SOTA Configurations — Performance Report

Date: 2026-03-21 Build: --release, default thread count Hardware: AMD EPYC-Milan, 4 cores / 8 threads, L3 32 MiB, Linux 6.8.0-101

1. What Changed

Three additions enable scenario-specific SOTA presets:

Addition	Description	Commit
GN covariance propagation	`cholesky_inverse_8x8` extracts per-corner 2×2 covariances from the GN Hessian H⁻¹; threaded through `extract_quad_edlines` → `batch.corner_covariances`	`31f247a`
Builder setters	`huber_delta_px`, `tikhonov_alpha_max`, `sigma_n_sq`, `structure_tensor_radius` tunable via builder	this session
Three SOTA presets	`sota_metrology_default`, `sota_pure_tags_default`, `sota_checkerboard_default`	this session

Architecture: The GN→Pose Handover (Metrology preset only)

Before:  GN corners → batch.corners → pose: Structure Tensor fallback
         H discarded ↗

After:   GN corners + σ²·H⁻¹ blocks → batch.corner_covariances → Weighted LM (direct)

Per-corner covariance Σₖ = σ²·H⁻¹[2k:2k+2, 2k:2k+2], σ² = Σr²/(n_obs−8). If GN diverges, corner_covariances is zeroed and pose falls back to the Structure Tensor.

2. The Three SOTA Presets

Preset	Target Scenario	Key Differences vs Production
`sota_metrology_default()`	Single isolated tag, pose accuracy	EdLines + GN + None; sharpening off; Hard decode
`sota_pure_tags_default()`	Dense multi-tag scenes	Soft decode (+19pp recall); else identical to production
`sota_checkerboard_default()`	Touching tags in grid patterns	4-connectivity; Soft decode; relaxed contrast/edge gates; sharpening off

Why three separate presets?

The three target scenarios have mutually incompatible requirements:

Metrology needs the lowest possible corner RMSE. This requires EdLines + GN corners (never post-processed), but the missing sharpening and None refinement hurt recall on multi-tag images where small/distant tags are marginal.
Pure tags needs maximum recall without harming precision. Soft decoding is the dominant lever (+19pp vs Hard), but it causes a precision collapse (~10–20%) when combined with EdLines (which produces many more quad candidates from background edges). ContourRdp + Soft is the stable choice.
Checkerboard has non-negotiable topological constraints (4-connectivity, relaxed contrast/edge thresholds) that actively hurt performance on isolated tags. Soft decoding was untested for this scenario; it proved equally effective (+18.4pp recall).

INSTRUCTION 1 — In the records, switch "Image resolution" to "Screenshot resolution" in everything from the line containing "Task: Click the right edge panel handle" down to the line containing "Looking at the", and return those lines with nothing else altered.

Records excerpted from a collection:

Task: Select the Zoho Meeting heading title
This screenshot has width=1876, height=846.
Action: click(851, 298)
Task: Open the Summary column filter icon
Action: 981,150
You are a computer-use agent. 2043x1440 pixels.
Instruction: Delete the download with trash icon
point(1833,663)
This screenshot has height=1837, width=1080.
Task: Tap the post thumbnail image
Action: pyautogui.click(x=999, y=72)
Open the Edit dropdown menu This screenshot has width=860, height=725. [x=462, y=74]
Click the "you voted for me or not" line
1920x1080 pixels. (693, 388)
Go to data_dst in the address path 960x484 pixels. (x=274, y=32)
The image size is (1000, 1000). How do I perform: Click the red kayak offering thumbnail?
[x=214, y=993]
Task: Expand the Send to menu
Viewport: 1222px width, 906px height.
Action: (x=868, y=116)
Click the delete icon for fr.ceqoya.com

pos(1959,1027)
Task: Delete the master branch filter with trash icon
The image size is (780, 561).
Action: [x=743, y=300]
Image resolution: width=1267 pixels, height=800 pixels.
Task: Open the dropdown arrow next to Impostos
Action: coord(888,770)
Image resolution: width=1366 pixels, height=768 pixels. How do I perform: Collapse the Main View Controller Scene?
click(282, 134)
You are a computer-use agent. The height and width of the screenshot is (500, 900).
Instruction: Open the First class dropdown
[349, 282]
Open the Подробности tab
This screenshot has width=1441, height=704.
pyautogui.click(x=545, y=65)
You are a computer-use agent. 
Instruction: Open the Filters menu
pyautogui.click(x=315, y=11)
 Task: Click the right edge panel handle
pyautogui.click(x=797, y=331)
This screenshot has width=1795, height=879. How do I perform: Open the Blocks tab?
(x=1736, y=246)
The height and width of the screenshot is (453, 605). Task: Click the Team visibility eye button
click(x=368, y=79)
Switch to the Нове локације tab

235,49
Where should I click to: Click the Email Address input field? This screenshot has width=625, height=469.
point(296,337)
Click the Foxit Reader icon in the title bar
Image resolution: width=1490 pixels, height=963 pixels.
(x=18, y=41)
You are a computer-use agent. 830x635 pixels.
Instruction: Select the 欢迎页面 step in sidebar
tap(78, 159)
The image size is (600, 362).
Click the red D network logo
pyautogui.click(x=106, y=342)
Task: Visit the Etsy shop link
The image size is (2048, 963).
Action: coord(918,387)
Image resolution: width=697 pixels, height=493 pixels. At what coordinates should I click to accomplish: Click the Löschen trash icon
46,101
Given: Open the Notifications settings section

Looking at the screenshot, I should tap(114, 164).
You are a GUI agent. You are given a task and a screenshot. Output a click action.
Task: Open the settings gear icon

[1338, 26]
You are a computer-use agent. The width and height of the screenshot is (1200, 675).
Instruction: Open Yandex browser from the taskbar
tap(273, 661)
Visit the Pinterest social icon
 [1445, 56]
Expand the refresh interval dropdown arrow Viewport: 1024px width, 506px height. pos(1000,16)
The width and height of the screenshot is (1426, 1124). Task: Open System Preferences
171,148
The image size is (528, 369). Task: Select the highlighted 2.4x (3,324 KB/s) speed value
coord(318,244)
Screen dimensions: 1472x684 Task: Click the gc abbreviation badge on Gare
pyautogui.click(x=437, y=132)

INSTRUCTION 2 — Name every builder setter that the performance report lists as tunable via the builder.

WORKED SOLUTION 1 —
 Task: Click the right edge panel handle
pyautogui.click(x=797, y=331)
This screenshot has width=1795, height=879. How do I perform: Open the Blocks tab?
(x=1736, y=246)
The height and width of the screenshot is (453, 605). Task: Click the Team visibility eye button
click(x=368, y=79)
Switch to the Нове локације tab

235,49
Where should I click to: Click the Email Address input field? This screenshot has width=625, height=469.
point(296,337)
Click the Foxit Reader icon in the title bar
Screenshot resolution: width=1490 pixels, height=963 pixels.
(x=18, y=41)
You are a computer-use agent. 830x635 pixels.
Instruction: Select the 欢迎页面 step in sidebar
tap(78, 159)
The image size is (600, 362).
Click the red D network logo
pyautogui.click(x=106, y=342)
Task: Visit the Etsy shop link
The image size is (2048, 963).
Action: coord(918,387)
Screenshot resolution: width=697 pixels, height=493 pixels. At what coordinates should I click to accomplish: Click the Löschen trash icon
46,101
Given: Open the Notifications settings section

Looking at the screenshot, I should tap(114, 164).

WORKED SOLUTION 2 — `huber_delta_px`, `tikhonov_alpha_max`, `sigma_n_sq`, `structure_tensor_radius`